Experimental demonstrations of tunable correlation effects in magic-angle twisted bilayer graphene have put two-dimensional moiré quantum materials at the forefront of condensed-matter research. Bilayers of transition metal dichalcogenides (TMDs) have further enriched the opportunities for analysis and utilization of correlations in such systems. Recently, within the latter material class, the relevance of many-body interactions with an extended range has been demonstrated. Interestingly, the interaction, its range, and the filling can be tuned experimentally by twist angle, substrate engineering and gating. Moiré hetero-bilayer TMDs can be accurately modelled by an effective extended Hubbard model on the triangular superlattice, which defines a starting point for quantum many-body approaches. In my tutorial session, I will review how to accurately model hetero-bilayer TMDs with an extended Hubbard model on the triangular lattice and display some recent experimental results. Then, I will introduce the functional renormalization group for correlated fermion systems as a suitable quantum many-body method and discuss the Fermi surface instabilities and resulting correlated phases of hetero-bilayer TMDs. The results from this approach suggest that hetero-bilayer TMDs are unique platforms to realize topological superconductivity with high winding number which reflects in pronounced experimental signatures such as enhanced quantum Hall features. I will also show how the functional renormalization group can be further developed to be suitable many-body method for the exploration of a wide class of correlated moiré materials.
In the 1st lecture, I will focus on one spatial dimension (1d), to introduce a few physical arguments for Lieb-Schultz-Mattis (LSM) theorem and its generalizations, where certain systems forbid a gapped symmetric ground state. I will then introduce matrix product states (MPS) and the group cohomology classification of one-dimensional symmetry protected topological (SPT) phases, which naturally leads to a proof of the LSM theorems in 1d.

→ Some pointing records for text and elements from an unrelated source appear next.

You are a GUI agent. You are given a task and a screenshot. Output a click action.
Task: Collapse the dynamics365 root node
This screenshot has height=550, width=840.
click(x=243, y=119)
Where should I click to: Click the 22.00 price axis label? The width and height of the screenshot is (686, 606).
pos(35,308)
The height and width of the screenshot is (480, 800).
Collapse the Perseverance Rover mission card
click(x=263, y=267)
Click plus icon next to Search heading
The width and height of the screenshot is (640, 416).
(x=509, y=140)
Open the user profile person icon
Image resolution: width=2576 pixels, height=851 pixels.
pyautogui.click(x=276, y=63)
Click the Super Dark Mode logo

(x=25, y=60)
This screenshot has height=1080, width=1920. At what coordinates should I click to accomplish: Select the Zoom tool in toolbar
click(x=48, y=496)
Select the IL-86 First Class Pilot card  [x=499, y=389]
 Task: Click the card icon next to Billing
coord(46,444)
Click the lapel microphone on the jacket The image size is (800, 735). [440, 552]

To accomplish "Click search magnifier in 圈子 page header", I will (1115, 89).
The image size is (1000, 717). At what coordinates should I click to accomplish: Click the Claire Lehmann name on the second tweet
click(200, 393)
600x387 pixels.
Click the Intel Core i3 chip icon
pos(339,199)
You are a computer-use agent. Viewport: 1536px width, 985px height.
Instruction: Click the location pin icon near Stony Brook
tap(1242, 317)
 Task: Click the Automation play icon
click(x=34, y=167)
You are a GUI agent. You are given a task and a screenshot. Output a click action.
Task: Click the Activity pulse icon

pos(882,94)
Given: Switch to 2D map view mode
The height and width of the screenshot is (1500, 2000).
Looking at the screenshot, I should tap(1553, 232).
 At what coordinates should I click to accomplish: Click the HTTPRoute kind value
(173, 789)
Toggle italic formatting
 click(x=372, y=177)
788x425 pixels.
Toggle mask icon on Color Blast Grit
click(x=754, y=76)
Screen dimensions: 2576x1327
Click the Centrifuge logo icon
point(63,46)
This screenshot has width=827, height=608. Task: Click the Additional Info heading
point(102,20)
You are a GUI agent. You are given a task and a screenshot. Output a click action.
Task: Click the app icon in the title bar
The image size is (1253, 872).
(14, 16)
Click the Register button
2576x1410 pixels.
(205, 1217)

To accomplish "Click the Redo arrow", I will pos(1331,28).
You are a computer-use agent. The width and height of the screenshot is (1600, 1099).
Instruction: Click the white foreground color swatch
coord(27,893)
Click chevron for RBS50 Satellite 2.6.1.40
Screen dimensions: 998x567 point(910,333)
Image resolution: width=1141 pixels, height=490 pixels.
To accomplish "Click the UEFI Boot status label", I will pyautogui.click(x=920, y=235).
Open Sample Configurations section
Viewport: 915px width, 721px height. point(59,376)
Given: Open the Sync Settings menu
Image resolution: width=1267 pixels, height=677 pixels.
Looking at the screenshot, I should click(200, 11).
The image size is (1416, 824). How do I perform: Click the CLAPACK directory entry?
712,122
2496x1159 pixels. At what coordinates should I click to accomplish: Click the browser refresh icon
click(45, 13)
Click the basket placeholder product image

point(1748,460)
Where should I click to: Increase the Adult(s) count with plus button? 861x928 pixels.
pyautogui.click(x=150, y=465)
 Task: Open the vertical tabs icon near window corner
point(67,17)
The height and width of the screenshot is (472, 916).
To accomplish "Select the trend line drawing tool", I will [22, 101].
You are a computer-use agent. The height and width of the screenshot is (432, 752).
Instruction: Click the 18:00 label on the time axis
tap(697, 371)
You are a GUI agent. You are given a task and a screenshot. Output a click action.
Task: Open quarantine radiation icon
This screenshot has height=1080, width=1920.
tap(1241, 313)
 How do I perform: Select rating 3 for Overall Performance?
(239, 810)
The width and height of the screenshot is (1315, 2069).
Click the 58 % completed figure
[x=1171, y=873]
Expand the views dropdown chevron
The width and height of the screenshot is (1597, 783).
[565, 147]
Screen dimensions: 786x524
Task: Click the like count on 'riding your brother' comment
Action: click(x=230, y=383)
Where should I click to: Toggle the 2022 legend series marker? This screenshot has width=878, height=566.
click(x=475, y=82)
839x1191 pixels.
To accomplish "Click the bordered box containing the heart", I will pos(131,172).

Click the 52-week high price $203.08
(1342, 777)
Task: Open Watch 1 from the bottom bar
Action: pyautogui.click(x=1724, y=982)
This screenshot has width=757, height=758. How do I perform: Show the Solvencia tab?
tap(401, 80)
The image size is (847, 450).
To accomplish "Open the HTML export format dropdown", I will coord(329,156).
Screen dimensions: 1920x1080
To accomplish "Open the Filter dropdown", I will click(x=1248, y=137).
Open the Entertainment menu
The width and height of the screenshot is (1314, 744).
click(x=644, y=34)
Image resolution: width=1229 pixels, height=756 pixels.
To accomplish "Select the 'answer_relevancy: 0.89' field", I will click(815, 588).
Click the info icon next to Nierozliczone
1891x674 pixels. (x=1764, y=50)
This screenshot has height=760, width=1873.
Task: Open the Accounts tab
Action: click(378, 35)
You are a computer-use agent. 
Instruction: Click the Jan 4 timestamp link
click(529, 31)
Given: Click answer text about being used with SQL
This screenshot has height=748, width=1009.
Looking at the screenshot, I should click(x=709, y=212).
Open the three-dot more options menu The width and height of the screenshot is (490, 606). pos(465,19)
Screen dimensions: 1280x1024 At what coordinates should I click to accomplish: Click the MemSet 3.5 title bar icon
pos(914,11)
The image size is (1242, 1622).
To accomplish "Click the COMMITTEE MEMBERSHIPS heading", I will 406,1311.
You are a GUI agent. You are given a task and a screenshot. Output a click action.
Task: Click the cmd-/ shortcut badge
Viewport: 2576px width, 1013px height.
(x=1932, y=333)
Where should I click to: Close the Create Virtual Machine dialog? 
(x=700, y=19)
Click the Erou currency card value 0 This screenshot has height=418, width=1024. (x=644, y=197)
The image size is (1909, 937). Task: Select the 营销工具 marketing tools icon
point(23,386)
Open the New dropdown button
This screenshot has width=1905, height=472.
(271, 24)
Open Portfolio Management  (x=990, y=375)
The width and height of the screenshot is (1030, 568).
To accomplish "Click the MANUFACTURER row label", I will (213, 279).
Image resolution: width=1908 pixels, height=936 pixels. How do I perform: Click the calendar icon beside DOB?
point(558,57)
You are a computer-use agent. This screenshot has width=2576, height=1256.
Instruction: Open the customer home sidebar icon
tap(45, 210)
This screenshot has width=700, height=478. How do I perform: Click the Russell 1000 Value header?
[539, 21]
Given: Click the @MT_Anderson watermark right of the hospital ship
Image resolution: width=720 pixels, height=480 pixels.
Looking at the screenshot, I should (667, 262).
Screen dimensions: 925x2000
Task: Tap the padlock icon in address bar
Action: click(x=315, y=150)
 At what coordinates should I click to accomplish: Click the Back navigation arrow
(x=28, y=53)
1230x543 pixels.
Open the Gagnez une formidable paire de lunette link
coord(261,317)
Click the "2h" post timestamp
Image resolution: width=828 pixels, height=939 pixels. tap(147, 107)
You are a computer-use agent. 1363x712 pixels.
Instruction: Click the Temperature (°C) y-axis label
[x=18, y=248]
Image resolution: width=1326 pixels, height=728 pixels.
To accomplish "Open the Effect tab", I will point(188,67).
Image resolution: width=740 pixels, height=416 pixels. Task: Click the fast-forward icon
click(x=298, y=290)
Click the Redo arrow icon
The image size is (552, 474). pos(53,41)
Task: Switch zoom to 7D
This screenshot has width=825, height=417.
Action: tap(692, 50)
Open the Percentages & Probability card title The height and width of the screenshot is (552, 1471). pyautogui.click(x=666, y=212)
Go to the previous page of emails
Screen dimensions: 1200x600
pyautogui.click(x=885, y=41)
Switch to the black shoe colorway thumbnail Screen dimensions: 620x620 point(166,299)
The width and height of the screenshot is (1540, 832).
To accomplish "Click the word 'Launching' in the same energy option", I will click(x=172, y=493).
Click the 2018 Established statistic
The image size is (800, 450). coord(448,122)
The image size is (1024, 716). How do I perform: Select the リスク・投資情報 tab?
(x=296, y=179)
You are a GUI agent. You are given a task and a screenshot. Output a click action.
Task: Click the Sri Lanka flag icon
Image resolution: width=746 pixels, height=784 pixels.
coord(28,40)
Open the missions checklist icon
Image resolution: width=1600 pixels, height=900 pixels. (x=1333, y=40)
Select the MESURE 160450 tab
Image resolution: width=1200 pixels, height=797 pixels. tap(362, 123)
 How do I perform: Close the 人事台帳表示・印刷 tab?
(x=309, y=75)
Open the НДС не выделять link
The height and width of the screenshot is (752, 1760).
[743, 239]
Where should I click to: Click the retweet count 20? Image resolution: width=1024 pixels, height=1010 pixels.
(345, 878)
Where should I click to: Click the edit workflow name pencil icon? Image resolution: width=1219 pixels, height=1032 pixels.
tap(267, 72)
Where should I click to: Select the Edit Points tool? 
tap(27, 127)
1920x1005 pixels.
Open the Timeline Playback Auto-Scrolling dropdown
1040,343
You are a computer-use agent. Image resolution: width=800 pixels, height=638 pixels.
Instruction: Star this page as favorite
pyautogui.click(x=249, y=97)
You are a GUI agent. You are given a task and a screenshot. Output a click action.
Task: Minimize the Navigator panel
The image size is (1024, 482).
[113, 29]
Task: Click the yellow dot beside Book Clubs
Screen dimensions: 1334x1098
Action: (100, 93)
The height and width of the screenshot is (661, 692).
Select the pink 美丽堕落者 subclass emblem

In the 2nd lecture, I will introduce SPT phases in 2d and their classification. After presenting a few examples of the LSM theorems for SPT phases in 1d and 2d, I will discuss the general construction of these theorems.
In the 3rd lecture, I will go beyond SPT phases to discuss symmetry enriched topological (SET) phases in 2d and their classifications. Using toric code as an example, I will discuss possible experimental signatures that can sharply distinguish SET phases.